I hadn't heard of "parallel parenting" until now, interesting. I'm not sure what the major differences are, though. We're divorcing so it's not like we are spending time discussing non-D4 items. From what I'm seeing it sounds like the major differences between the two are that parallel is more rigid, communications in parallel are done in writing, and that interactions are limited in parallel. Is there anything else? If that's the case then I think that parallel aligns best with DB.
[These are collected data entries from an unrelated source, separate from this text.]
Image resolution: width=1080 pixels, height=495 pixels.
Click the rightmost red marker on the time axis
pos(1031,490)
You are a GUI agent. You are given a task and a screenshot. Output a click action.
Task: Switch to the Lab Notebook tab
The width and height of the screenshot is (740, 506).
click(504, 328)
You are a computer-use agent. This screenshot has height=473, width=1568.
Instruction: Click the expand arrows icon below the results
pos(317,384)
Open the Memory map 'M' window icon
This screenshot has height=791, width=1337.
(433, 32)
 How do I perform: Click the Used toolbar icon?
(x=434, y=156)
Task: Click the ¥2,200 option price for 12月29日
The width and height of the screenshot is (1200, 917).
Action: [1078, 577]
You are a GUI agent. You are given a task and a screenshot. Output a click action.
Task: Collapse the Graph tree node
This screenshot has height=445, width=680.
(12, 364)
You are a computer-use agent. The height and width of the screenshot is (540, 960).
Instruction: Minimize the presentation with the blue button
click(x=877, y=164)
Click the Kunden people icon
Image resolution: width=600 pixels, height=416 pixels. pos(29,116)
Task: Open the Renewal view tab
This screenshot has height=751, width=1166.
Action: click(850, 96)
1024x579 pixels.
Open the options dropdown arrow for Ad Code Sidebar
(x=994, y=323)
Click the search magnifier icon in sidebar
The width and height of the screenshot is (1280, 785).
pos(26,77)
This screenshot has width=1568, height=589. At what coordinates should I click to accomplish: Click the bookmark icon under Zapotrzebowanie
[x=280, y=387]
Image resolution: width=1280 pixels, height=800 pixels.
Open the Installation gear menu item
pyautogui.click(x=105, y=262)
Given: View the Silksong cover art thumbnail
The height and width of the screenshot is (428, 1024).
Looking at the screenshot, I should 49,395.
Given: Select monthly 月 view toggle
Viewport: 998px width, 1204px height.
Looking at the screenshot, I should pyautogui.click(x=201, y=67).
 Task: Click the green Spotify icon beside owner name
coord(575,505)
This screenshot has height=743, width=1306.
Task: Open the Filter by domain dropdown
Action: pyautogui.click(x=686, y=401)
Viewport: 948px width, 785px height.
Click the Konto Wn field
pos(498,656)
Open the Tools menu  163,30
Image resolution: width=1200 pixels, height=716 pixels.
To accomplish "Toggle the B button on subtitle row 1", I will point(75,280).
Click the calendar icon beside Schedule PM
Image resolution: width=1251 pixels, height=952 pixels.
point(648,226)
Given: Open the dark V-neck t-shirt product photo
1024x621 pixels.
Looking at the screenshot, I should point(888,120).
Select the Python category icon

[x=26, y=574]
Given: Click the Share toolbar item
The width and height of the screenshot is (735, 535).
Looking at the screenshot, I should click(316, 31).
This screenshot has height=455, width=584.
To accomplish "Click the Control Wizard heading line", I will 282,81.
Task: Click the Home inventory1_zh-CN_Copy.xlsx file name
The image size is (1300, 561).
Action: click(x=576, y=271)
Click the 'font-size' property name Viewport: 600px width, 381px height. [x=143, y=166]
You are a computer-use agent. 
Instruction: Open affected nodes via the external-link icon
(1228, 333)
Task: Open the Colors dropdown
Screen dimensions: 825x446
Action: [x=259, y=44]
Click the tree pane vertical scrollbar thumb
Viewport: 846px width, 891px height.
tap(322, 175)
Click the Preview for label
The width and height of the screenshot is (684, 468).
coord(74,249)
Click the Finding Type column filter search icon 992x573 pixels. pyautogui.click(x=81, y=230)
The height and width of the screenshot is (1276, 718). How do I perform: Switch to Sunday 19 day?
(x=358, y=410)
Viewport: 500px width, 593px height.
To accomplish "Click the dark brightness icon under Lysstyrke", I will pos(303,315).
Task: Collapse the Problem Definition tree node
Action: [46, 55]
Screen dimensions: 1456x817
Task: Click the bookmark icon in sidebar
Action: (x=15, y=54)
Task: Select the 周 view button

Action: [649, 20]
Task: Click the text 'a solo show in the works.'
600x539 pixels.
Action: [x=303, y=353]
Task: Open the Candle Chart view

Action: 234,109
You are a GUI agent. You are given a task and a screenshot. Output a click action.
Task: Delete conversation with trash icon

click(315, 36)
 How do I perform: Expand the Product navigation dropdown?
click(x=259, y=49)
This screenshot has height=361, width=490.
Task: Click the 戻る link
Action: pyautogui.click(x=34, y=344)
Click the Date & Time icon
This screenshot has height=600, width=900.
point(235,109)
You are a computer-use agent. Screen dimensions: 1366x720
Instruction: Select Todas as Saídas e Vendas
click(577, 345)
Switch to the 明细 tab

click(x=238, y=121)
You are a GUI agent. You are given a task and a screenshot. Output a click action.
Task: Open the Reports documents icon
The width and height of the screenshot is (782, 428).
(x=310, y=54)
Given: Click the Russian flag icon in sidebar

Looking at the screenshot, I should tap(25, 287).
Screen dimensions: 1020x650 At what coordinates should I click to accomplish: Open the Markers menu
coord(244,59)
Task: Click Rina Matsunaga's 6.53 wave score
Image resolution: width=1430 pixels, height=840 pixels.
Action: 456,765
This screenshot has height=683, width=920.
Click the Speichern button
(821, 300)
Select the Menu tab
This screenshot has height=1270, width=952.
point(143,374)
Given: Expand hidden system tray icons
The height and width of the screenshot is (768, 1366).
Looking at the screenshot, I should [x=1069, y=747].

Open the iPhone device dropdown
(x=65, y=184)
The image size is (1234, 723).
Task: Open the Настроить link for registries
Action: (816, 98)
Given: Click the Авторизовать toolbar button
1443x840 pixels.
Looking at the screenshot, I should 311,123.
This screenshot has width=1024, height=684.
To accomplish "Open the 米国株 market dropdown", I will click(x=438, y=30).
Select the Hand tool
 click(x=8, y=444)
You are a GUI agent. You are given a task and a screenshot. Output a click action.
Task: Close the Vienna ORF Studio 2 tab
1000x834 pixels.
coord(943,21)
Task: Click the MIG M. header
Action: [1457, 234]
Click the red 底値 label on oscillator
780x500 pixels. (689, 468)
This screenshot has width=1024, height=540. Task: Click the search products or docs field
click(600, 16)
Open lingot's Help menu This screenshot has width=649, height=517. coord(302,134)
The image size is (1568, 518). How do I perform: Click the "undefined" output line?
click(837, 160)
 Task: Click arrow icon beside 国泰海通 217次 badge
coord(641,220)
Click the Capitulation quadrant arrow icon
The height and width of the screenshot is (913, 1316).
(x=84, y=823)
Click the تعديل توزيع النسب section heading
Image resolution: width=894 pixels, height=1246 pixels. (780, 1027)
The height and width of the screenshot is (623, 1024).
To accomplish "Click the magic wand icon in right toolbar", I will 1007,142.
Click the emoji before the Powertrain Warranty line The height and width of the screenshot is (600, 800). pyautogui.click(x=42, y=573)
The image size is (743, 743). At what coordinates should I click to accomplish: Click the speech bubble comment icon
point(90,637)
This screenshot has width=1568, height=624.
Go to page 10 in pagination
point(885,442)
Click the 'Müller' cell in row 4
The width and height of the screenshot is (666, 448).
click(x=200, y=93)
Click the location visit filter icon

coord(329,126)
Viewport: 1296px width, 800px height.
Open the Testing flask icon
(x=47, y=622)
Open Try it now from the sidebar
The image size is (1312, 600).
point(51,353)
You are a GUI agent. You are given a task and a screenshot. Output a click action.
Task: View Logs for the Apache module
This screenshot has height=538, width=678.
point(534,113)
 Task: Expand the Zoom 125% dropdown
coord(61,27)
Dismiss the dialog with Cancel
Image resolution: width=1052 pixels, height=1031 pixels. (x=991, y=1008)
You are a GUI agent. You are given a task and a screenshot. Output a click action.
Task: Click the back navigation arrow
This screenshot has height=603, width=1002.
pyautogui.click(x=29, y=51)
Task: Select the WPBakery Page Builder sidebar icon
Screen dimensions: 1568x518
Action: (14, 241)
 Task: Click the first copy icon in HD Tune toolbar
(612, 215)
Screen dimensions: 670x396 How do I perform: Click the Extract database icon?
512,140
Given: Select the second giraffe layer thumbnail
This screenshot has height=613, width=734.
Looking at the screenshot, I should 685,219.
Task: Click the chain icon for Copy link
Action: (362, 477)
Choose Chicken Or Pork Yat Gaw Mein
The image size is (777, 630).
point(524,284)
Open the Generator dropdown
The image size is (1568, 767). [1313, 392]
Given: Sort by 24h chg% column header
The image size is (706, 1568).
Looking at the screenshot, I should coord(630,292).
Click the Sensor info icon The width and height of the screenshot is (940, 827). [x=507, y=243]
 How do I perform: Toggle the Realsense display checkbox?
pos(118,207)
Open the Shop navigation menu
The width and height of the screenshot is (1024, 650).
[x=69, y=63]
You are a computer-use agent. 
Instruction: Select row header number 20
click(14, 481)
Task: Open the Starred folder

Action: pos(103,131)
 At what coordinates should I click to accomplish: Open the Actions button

Originally Posted by rooskers
I can only tell you that my XW blocked me from Facebook and I likewise blocked her. I made the decision not out of revenge but because it helped me to detach. The ultimate deciding factor was D13 said she did not want her mother to have access to what we were doing. So my Facebook page is about my adventures with D13 and I make sure to delete any comments or material that talk about divorce or my previous relationship. My Facebook page is a public journal for my family and friends only, my XW is not part of my family and definitely not a friend. Maybe things will change in the future.
Good points to consider. D4 thinks that our situation is normal so no opinion from her.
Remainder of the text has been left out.